Draf Revisi UU Terorisme Dinilai Tidak Memberikan Solusi
- VIVA.co.id/Dyah Ayu Pitaloka
VIVA.co.id – Koalisi masyarakat sipil yang terdiri dari beberapa lembaga swadaya masyarakat, KontraS, PSHK, ICJR, LBH Pers, dan Imparsial, menyayangkan sikap Dewan Perwakilan Rakyat (DPR) yang memaksakan diri membentuk Panitia Khusus (Pansus) RUU tentang Tindak Pidana Terorisme, pasca adanya usulan Pemerintah untuk melakukan pembahasan bersama, terhadap draf revisi undang-undang itu.
Koalisi menilai pembahasan tersebut sangat dipaksakan, karena rancangan yang ada saat ini belum menjawab permasalahan yang terjadi dalam pemberantasan terorisme di Indonesia.
Ketentuan yang ada dalam rancangan saat ini justru melanggar prinsip hak asasi manusia (HAM) yang dianut dalam berbagai instrumen, seperti Deklarasi Universal Hak Asasi Manusia (DUHAM), Kovenan Internasional Hak-Hak Sipil dan Politik (ICCPR), serta Konvensi Internasional tentang Penghapusan Segala Bentuk Diskriminasi Rasial (ICEAFRD).
Koalisi pun memberikan beberapa catatan kritis, yang muncul dalam draf RUU tentang Tindak Pidana Terorisme ini.

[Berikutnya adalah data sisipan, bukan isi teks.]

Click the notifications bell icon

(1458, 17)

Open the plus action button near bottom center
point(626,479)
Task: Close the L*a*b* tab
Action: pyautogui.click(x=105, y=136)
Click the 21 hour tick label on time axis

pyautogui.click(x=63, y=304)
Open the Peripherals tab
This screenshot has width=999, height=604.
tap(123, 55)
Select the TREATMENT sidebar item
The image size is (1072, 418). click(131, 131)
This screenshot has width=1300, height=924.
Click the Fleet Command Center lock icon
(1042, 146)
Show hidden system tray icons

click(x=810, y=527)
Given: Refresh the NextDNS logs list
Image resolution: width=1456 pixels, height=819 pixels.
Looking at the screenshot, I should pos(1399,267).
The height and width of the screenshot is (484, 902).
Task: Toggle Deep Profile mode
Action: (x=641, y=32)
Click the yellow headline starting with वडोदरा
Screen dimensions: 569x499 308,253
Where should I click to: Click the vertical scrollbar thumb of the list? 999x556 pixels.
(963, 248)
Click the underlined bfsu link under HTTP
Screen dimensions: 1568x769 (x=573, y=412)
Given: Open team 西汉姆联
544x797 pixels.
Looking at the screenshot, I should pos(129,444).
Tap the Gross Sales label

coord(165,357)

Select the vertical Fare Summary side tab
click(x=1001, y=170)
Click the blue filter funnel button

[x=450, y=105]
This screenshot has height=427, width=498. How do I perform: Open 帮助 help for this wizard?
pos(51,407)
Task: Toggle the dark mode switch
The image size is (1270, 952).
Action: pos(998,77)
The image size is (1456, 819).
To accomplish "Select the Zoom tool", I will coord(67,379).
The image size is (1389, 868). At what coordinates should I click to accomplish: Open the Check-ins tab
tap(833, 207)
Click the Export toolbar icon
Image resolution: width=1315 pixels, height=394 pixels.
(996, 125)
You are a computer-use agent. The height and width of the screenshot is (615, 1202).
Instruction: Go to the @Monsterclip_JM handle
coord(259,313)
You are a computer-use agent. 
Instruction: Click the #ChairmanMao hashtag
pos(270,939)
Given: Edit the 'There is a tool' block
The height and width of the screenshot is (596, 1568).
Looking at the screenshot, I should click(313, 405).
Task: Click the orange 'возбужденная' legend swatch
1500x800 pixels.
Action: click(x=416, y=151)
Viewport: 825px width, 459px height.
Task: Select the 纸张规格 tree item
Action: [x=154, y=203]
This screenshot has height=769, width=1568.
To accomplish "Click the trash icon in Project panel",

"Pertama, mengenai kewenangan penangkapan yang bertentangan dengan KUHAP," ujar peneliti ICJR, Erasmus Napitupulu dalam rilis yang diterima VIVA.co.id, Jumat, 29 April 2016.
Menurutnya, draf revisi memberikan kewenangan bagi penyidik untuk menangkap orang yang diduga melakukan tindak pidana terorisme dalam waktu 30 hari. Padahal, nomenklatur hukum yang berlaku di Indonesia tidak mengenal status hukum terduga sebagaimana diatur dalam RUU ini.Â
KUHAP mengatur bahwa penangkapan dapat dilakukan dalam waktu satu hari dan penahanan hanya dapat dilakukan terhadap tersangka atau terdakwa berdasarkan bukti yang cukup. Selain itu, ICCPR juga secara tegas telah mengatur bahwa penahanan hanya dapat dilakukan pada orang dengan status hukum yang jelas dengan jangka waktu yang rasional, untuk sesegera mungkin dibawa ke persidangan.
Kemudian, mengenai kewenangan pencabutan status kewarganegaraan bagi setiap WNI yang mengikuti segala jenis pelatihan untuk tindak pidana terorisme. Potensi pelanggaran HAM terjadi karena status kewarganegaraan merupakan hak setiap orang, yang diatur dalam Pasal 28D UUD 1945.Â
"Pencabutan kewarganegaraan memiliki konsekuensi status keadaan tanpa negara (statelessness), yang tidak lagi mendapatkan jaminan perlindungan dari negara sehingga patut dihindari," ujar Erasmus.